What this task involves —
Please condense the paragraph of the kidney imaging passage below that begins "The renal medullary and cortical FA" into a bulleted list that keeps its main findings.
══ Page extract
Glomerulosclerosis and tubulointerstitial fibrosis are consequences of CKD progression secondary to an imbalance between excessive synthesis and reduced breakdown of the extracellular matrix replacing the renal cells [4]. The correlation of DTI parameters with CKD pathological subtypes was not studied before, it is needed to understand the types of structural changes and their effect on FA and ADC. In this study, FA of renal cortex/medulla was significantly different in patients with sclerotic CKD compared to non-sclerotic kidney disease. Deposition of the hyaline matrix in the renal cortex/medulla in sclerotic renal disease results in diffuse and nodular glomerulosclerosis, interstitial fibrosis, and tubular damage that will hinder the preferential diffusion of water molecules across the renal tubules in addition to blood stasis [23, 32]. This will result in reduced FA value in both the renal cortex/medulla as demonstrated by our results. ADC value also reduced in both the renal cortex/medulla despite being statistically insignificant likely due to a small number of the study population.

The renal medullary and cortical FA in patients with CKD are significantly correlated with serum creatinine and e-GFR in this study. Spearman’s correlation was tested and resulted in a negative and positive correlation between the FA of the cortex/medulla and serum creatinine and e-GFR respectively. One study reported that there is a reducing trend in medullary FA values with higher stages of CKD [33]. However, others could not find this correlation in their study and attributed it to the marked heterogeneity of the study population [19]. Similar to our results, Saini et al. reported a negative correlation between FA of the renal medulla with serum creatinine (r = − 0.785) and a strong positive correlation between medullary FA with e-GFR in renal parenchymal disease (r = 0.598). In the current study, there was no significant correlation between renal cortical/medullary ADC with serum creatinine or GFR [34]. In a recent study, ADC extracted from intravoxel incoherent motion (IVIM) showed a positive correlation with e-GFR (r = 0.72) and a negative correlation with renal interstitial infiltrations (r = − 0.44) [35]. Moreover, Ren et al. reported a positive correlation between cortical ADC extracted from IVIM and e-GFR of the transplanted kidneys [36].
════
══ Data for analysis
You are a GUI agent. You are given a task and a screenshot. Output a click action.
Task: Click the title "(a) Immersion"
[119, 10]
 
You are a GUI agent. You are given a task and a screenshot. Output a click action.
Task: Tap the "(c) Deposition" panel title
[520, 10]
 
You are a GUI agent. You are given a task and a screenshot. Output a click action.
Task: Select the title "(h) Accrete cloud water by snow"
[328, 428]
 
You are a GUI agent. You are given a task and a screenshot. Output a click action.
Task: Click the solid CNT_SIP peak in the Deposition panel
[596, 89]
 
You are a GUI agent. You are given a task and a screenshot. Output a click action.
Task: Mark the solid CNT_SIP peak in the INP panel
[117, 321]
════
══ Data for analysis
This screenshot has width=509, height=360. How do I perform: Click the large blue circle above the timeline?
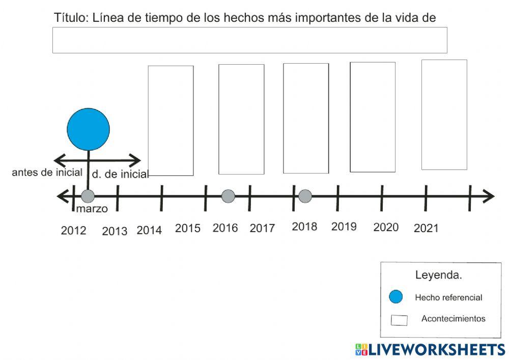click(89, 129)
════
Answer box —
- In this study, renal cortical and medullary FA in CKD patients correlated significantly with serum creatinine and e-GFR. Spearman's test showed a negative correlation with creatinine and a positive one with e-GFR.
- One earlier study reported that medullary FA tends to fall at higher CKD stages. Others found no such correlation and attributed this to marked heterogeneity in their study population.
- Saini et al. likewise found that medullary FA correlated negatively with serum creatinine (r = −0.785) and strongly positively with e-GFR (r = 0.598) in renal parenchymal disease.
- The current study found no significant correlation between cortical/medullary ADC and serum creatinine or GFR.
- A recent study found that ADC derived from intravoxel incoherent motion (IVIM) correlated positively with e-GFR (r = 0.72) and negatively with renal interstitial infiltrations (r = −0.44).
- Ren et al. reported a positive correlation between IVIM-derived cortical ADC and e-GFR in transplanted kidneys.